[Work task 1] From the abstract on hazardous reaction prediction below, quote the stretch from "Predicting potentially hazardous" through "2021 Aug 25.".
[Work task 2]
Answer these questions using the abstract on hazardous reaction prediction below:
(a) Into what are the reactant molecules transformed before being fed into the convolutional neural network?
(b) What false negative rate does the proposed model show?
(c) Which input attribution method is applied to explain the model's decisions?

Predicting potentially hazardous chemical reactions using an explainable neural network

Chem Sci. 2021 Jul 13;12(33):11028-11037. doi: 10.1039/d1sc01049b. eCollection 2021 Aug 25.

Abstract

Predicting potentially dangerous chemical reactions is a critical task for laboratory safety. However, a traditional experimental investigation of reaction conditions for possible hazardous or explosive byproducts entails substantial time and cost, for which machine learning prediction could accelerate the process and help detailed experimental investigations. Several machine learning models have been developed which allow the prediction of major chemical reaction products with reasonable accuracy. However, these methods may not present sufficiently high accuracy for the prediction of hazardous products which particularly requires a low false negative result for laboratory safety in order not to miss any dangerous reactions. In this work, we propose an explainable artificial intelligence model that can predict the formation of hazardous reaction products in a binary classification fashion. The reactant molecules are transformed into substructure-encoded fingerprints and then fed into a convolutional neural network to make the binary decision of the chemical reaction. The proposed model shows a false negative rate of 0.09, which can be compared with 0.47-0.66 using the existing main product prediction models. To provide explanations for what substructures of the given reactant molecules are important to make a decision for target hazardous product formation, we apply an input attribution method, layer-wise relevance propagation, which computes the contributions of individual inputs per input data. The computed attributions indeed match some of the existing chemical intuitions and mechanisms, and also offer a way to analyze possible data-imbalance issues of the current predictions based on relatively small positive datasets. We expect that the proposed hazardous product prediction model will be complementary to existing main product prediction models and experimental investigations.

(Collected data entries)
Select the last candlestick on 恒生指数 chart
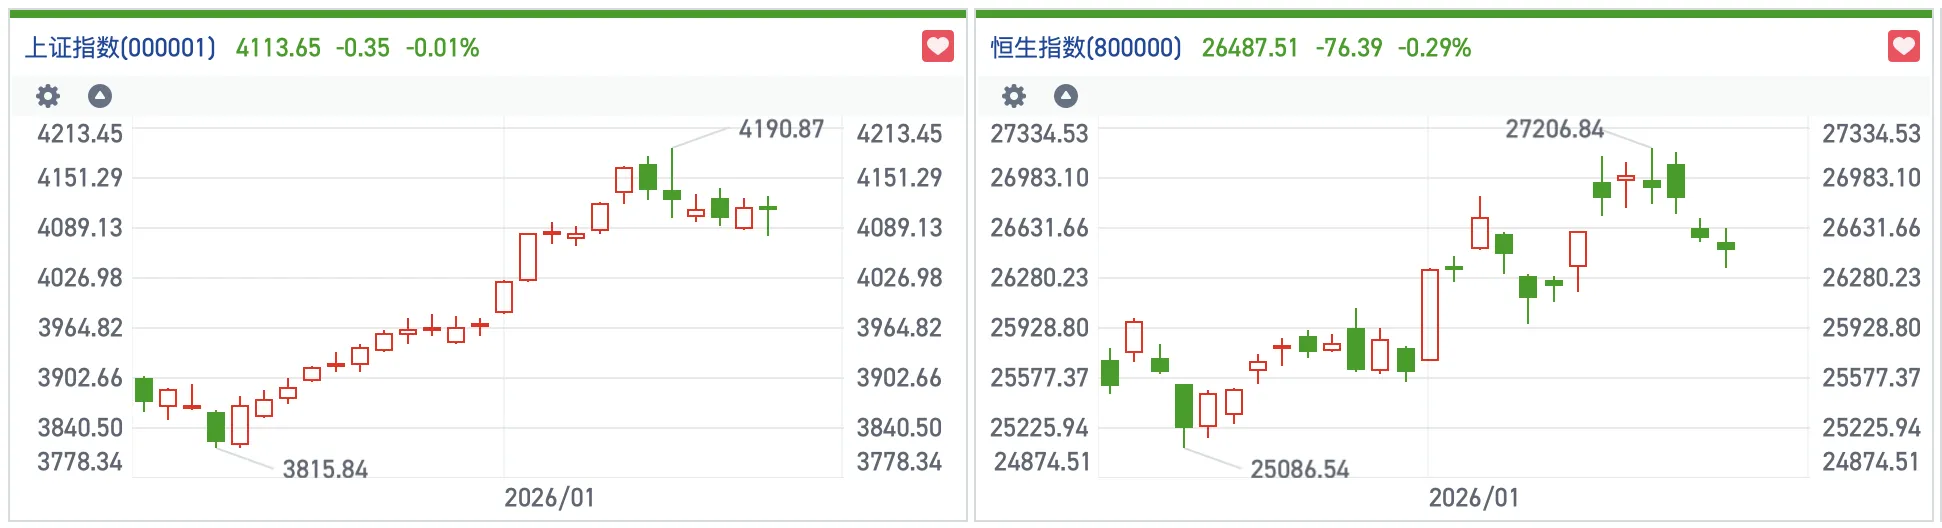Viewport: 1942px width, 528px height. click(x=1726, y=246)

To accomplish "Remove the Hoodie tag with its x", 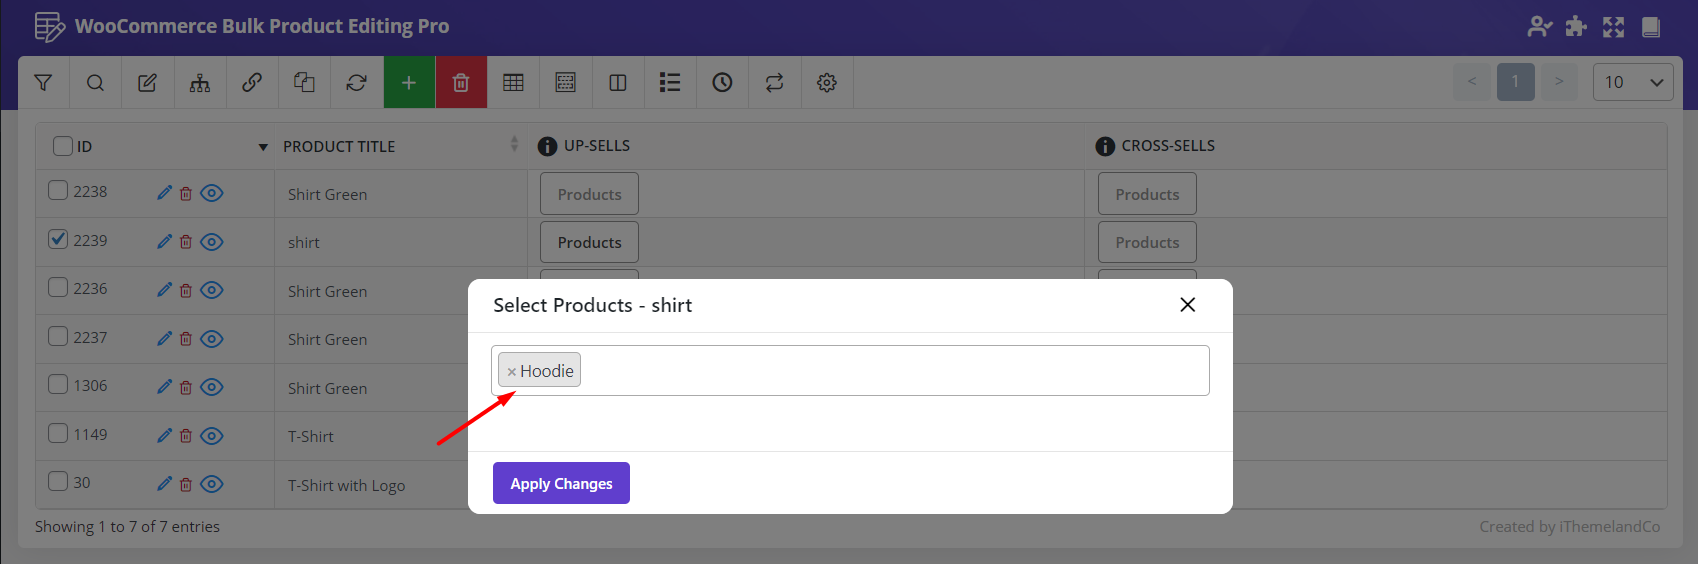I will [511, 372].
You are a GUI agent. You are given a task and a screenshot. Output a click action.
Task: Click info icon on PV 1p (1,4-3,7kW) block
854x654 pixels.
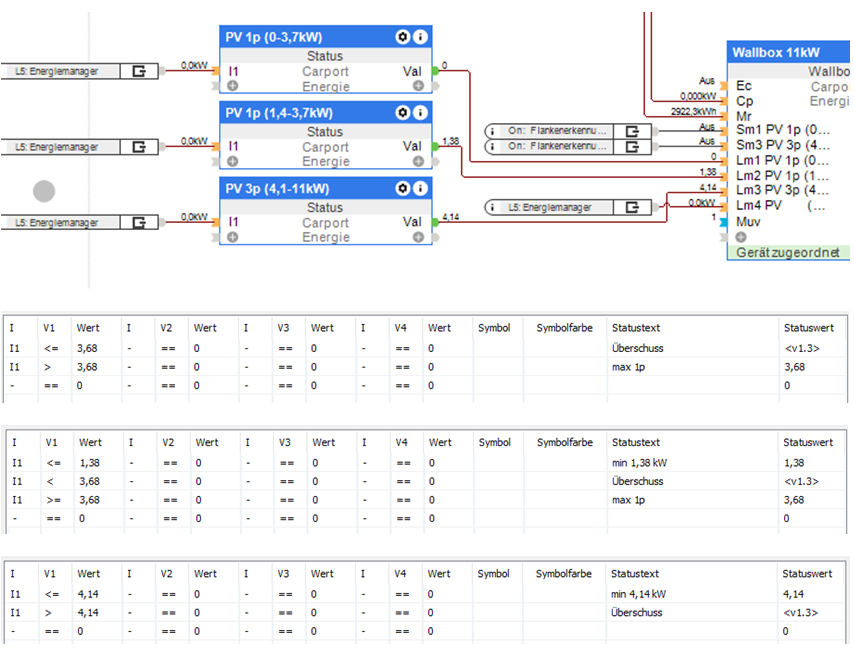pyautogui.click(x=420, y=113)
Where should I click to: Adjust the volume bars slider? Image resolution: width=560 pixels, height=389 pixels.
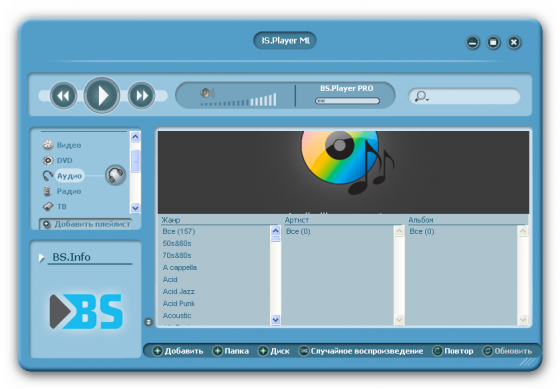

[Exercise solution 1]
Predicting potentially hazardous chemical reactions using an explainable neural network

Chem Sci. 2021 Jul 13;12(33):11028-11037. doi: 10.1039/d1sc01049b. eCollection 2021 Aug 25.

[Exercise solution 2]
(a) Substructure-encoded fingerprints.
(b) 0.09.
(c) Layer-wise relevance propagation.